In one study, 20 nurses were formally interviewed and a variety of questions regarding the benefits of using a computerized nursing plan system were raised. The results of this study showed that in addition to the expected response of streamlined care, nurses reported additional benefits in several other areas. These include:
- Better reference for nurse’s memory of patient details
- Learning tool for patient care
- Vehicle for easily modifying care plan content
These benefits highlight the creative potential for nursing care plans, particularly when integrated with IT solutions.
Moreover, information included in a typical nursing care plan usually involves the anticipated care that a nurse will provide for an individual patient in line with specifically identified patient problems. In other words, these plans serve as an intermediary stage of nursing process connecting the initial evaluation with the final outcome.
As such, given its central role in healthcare, it would appear obvious that nursing care plans knowledge offers great potential in a variety of areas in addition to making care more efficient.
There are different types of nursing care plans as developed by different RNs for different conditions. For instance, you can find plans for hypertension, pain, diabetes, pneumonia or even nursing care plan for dementia. Here we share an example of nursing care plan for diabetes which can help give you an idea on how to go about creating NANDA nursing care plans.
NANDA Nursing Care Plan Diagnosis (Problem Statement) – Imbalanced nutrition and excessive intake of nutrients as evidenced by Type II Diabetes.
1.Patient to acknowledge their behaviors and feelings that exacerbate improper nutrition within 8 hours. (Short-term goal statement).
2.Patient to design a diet plan which will realistically help them adjust caloric intake within 24 hours. (Realistic is the keyword).
3.Patient to incorporate 30 minutes of exercise (Well-tolerated) into daily schedule within 48 hours. (Short-term goal statement with long-term goal of lifestyle change).
- The nurse will have to explain and engage the patient in verbalizing the relationship between diet and diabetes.

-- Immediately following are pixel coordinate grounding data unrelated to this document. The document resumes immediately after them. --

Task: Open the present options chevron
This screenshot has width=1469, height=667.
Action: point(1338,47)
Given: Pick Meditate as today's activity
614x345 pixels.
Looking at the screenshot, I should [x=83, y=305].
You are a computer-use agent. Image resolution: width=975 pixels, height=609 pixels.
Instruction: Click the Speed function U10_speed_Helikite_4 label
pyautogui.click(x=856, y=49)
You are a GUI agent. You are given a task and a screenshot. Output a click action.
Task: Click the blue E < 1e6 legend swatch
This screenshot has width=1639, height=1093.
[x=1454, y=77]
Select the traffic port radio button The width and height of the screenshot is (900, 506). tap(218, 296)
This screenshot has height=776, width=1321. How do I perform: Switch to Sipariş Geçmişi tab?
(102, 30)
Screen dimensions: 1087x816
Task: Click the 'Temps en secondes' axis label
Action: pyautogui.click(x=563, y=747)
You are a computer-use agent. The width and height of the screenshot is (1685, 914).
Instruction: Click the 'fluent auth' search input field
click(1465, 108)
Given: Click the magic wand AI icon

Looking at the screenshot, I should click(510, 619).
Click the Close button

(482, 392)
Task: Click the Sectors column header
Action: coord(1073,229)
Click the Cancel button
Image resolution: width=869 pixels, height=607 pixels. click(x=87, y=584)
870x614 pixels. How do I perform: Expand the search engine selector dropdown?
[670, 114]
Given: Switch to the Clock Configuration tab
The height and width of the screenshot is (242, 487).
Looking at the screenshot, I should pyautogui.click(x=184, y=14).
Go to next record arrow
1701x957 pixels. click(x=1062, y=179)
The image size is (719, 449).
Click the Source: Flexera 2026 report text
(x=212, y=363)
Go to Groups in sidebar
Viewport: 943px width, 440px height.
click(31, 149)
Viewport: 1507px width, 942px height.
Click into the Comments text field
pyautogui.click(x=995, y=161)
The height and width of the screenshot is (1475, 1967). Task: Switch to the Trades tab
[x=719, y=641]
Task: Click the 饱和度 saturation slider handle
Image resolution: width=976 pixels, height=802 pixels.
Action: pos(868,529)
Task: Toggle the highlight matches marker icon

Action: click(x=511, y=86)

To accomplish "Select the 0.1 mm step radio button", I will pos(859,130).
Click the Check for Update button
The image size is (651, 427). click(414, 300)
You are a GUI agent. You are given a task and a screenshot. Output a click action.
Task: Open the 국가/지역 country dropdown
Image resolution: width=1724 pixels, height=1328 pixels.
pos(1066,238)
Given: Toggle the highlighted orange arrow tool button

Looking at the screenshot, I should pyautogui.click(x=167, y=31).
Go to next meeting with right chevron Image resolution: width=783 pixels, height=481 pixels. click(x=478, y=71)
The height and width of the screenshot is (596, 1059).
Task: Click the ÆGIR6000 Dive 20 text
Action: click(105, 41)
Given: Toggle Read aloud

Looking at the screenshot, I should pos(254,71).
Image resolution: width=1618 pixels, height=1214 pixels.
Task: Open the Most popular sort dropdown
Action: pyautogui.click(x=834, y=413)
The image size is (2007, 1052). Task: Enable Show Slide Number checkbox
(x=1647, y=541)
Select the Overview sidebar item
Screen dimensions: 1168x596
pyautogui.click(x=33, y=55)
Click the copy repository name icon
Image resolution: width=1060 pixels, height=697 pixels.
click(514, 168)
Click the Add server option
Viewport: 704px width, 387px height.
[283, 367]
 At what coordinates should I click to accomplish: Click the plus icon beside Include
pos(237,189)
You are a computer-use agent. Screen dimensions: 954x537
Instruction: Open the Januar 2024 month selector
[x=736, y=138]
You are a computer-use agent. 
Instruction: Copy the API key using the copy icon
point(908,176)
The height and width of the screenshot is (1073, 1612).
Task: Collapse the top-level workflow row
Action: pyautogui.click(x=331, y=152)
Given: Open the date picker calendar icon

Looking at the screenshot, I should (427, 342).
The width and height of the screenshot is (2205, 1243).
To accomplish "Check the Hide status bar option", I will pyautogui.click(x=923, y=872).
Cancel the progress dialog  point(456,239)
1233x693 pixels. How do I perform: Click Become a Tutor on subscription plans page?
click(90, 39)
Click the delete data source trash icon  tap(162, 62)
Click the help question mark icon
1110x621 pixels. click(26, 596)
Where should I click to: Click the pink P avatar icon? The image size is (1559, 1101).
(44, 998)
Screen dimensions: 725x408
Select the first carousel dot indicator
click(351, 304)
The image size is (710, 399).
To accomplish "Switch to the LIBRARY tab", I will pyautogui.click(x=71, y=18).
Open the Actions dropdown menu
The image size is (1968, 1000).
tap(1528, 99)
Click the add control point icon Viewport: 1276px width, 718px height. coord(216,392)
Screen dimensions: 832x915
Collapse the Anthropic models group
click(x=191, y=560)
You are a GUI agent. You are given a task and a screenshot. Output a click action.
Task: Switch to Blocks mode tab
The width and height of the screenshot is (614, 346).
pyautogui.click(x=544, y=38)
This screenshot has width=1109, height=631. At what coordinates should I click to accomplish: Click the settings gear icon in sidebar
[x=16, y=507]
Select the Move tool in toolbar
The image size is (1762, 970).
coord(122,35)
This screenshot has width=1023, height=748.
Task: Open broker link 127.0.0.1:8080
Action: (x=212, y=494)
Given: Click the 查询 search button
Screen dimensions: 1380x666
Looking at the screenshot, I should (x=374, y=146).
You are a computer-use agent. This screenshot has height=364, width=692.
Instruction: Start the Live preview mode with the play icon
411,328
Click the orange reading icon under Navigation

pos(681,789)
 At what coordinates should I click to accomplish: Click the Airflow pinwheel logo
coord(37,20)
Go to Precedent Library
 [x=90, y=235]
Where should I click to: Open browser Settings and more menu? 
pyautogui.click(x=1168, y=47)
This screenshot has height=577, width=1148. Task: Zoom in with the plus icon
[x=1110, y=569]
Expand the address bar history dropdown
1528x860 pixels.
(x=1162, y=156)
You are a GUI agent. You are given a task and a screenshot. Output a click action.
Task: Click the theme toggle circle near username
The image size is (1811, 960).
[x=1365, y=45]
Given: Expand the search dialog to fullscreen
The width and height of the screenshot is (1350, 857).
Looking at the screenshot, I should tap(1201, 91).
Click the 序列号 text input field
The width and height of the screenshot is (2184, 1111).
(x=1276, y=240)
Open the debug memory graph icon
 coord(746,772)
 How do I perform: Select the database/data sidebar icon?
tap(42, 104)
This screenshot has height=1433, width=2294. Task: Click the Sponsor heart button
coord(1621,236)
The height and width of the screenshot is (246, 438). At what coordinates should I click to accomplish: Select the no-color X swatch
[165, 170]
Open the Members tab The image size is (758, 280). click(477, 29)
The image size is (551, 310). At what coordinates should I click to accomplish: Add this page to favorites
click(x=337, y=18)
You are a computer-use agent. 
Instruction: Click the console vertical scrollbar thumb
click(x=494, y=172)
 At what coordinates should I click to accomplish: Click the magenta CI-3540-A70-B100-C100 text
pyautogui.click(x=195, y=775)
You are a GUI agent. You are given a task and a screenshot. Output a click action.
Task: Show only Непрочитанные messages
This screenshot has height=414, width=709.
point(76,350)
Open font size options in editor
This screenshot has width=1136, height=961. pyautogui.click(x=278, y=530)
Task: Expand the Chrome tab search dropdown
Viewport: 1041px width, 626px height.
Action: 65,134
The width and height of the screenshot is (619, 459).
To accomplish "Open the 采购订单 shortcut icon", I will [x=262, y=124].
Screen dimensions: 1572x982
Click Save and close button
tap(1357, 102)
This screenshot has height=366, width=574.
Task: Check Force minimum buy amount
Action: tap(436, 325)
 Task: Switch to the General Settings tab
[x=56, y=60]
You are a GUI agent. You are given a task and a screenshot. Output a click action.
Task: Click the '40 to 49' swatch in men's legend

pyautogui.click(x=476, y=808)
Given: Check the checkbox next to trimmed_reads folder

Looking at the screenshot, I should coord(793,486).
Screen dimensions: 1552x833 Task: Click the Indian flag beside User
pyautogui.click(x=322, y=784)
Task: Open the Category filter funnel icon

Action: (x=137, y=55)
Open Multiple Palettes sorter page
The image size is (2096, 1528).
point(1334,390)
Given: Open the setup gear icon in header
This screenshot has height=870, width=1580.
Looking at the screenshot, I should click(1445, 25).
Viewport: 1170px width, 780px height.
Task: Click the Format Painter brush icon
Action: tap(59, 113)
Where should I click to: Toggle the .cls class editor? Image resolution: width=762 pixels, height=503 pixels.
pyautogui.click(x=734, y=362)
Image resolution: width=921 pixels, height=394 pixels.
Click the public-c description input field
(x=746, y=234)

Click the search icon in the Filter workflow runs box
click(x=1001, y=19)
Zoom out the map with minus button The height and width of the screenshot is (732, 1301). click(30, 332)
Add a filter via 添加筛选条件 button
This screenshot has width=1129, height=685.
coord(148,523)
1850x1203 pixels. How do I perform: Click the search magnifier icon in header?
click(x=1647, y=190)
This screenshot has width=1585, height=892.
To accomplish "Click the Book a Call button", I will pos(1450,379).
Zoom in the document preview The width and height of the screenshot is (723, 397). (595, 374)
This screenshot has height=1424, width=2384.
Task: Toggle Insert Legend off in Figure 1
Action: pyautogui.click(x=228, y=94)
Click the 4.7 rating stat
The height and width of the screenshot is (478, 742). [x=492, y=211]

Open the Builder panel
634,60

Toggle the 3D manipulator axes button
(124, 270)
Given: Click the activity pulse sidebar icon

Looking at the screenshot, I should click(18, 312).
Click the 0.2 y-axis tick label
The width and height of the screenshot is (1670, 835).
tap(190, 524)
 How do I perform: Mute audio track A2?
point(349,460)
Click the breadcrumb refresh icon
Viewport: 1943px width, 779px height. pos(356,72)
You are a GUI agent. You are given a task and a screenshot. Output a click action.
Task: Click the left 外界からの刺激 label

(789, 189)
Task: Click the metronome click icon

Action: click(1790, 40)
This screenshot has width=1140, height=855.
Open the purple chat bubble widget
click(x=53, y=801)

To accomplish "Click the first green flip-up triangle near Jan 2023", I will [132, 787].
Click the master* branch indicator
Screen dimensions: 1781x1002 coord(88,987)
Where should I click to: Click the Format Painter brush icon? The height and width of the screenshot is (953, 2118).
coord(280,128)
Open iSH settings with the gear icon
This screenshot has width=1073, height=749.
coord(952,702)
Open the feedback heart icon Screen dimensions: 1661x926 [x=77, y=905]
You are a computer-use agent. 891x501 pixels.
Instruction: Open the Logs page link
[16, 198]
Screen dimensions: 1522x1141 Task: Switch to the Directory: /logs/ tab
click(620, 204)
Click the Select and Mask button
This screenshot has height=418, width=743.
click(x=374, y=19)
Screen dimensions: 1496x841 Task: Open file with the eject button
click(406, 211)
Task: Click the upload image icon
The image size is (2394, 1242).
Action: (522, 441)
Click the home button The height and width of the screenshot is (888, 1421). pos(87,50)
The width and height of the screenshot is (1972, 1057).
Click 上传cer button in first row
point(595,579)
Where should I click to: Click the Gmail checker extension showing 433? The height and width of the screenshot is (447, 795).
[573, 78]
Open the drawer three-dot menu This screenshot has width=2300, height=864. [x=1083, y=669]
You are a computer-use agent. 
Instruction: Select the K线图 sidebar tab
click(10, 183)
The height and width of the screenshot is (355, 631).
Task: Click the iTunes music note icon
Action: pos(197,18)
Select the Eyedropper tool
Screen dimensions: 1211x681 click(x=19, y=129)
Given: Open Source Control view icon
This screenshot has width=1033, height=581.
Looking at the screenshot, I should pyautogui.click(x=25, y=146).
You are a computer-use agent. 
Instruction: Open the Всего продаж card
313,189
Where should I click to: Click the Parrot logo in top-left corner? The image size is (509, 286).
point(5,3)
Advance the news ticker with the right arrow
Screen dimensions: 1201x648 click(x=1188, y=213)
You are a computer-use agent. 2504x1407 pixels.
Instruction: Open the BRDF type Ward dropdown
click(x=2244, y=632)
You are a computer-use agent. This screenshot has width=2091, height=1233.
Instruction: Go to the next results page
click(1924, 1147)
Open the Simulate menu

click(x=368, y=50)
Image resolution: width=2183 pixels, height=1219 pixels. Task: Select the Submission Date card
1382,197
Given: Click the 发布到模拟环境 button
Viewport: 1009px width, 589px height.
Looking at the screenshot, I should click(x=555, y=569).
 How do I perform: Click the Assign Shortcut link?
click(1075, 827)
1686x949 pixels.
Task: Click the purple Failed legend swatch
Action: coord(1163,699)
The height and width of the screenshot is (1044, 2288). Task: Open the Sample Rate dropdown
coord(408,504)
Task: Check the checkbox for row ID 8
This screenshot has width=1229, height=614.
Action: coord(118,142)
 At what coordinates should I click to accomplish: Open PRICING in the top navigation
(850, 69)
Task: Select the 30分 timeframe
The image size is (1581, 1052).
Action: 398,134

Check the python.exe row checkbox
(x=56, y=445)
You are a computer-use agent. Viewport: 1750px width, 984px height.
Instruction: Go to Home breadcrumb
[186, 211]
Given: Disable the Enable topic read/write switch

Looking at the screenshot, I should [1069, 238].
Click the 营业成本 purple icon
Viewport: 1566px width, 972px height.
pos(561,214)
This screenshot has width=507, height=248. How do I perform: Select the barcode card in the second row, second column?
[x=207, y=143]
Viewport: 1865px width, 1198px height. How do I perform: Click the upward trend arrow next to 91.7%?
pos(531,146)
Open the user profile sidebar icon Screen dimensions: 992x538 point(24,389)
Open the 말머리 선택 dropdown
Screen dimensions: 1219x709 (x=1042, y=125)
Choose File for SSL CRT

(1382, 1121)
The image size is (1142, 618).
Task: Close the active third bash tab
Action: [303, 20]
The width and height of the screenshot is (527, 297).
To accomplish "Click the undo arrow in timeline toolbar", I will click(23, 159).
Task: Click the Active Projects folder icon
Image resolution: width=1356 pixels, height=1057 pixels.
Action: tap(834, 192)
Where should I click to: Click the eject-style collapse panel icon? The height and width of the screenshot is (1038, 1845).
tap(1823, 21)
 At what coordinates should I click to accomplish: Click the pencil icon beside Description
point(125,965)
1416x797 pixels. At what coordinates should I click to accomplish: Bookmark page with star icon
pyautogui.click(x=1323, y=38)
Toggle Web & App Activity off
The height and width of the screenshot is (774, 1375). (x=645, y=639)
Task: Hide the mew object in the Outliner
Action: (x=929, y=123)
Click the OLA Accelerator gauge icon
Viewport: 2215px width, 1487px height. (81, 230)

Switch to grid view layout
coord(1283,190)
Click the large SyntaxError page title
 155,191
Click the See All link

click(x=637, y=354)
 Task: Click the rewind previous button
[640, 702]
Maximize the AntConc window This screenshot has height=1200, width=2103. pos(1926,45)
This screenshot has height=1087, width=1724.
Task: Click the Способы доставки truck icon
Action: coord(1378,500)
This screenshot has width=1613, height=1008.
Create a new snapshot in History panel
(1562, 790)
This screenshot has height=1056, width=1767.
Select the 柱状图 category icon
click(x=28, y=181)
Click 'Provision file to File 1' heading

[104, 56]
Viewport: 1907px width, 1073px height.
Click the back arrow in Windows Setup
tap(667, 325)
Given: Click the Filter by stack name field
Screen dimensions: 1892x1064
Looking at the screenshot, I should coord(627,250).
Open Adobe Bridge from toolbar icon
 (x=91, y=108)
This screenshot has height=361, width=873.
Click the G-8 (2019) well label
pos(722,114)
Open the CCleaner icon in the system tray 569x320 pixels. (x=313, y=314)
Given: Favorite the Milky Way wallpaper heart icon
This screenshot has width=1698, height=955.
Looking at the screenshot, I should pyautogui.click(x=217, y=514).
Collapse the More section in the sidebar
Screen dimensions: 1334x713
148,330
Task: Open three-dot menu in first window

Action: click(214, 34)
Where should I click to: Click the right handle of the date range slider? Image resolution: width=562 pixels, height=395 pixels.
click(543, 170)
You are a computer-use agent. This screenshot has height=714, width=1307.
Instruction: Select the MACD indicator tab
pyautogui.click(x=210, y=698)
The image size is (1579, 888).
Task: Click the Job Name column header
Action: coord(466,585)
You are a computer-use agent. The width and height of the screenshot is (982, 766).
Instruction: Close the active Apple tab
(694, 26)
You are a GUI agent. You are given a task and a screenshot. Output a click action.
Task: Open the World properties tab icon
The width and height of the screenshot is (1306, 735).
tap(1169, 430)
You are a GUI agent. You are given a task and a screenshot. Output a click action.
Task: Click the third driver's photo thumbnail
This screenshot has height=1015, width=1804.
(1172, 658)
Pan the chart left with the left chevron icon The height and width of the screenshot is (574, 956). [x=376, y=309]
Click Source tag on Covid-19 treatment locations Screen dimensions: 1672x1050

The nurse will also give a return (detailed) explanation in his/her own choice of words.
- Patients shall consult with dietitians to identify their optimal caloric intake, activity level, and potential.
- Patient to keep a journal for tracking caloric intake for food items consumed.
- A patient shall display a clear working knowledge of reading food labels after nurse demonstrates (you choose how).
- Promote caregiver or family member participating in the healthy lifestyle routine as recommended in nursing care plans.
- The nurse will keep a record of the patients exercise long to enhance accountability.
- Patients shall have a schedule of goals and targets particularly for those targets related to reducing overall intake of calories.
Comments: The most vital thing to remember when dealing with type 2 diabetes is that healthy living can completely negate the diabetic disease process. Research has shown that human behavior dictates whether the problem exacerbates or not. Lack of proper nutrition and physical activity can lead to type 1 diabetes which has more severe symptoms including premature death, vision loss, and neuropathy.
As we have said, there are many ways to approach nursing care plans but you should not get confused with the minor details. You only need to follow the structure provided above and combined with a bit of training the otherwise involving task can easily prove to be a profitable undertaking. The end goal of this entire engagement is to simplify a nurse’s professional life, enhance productivity and improve the overall quality of healthcare.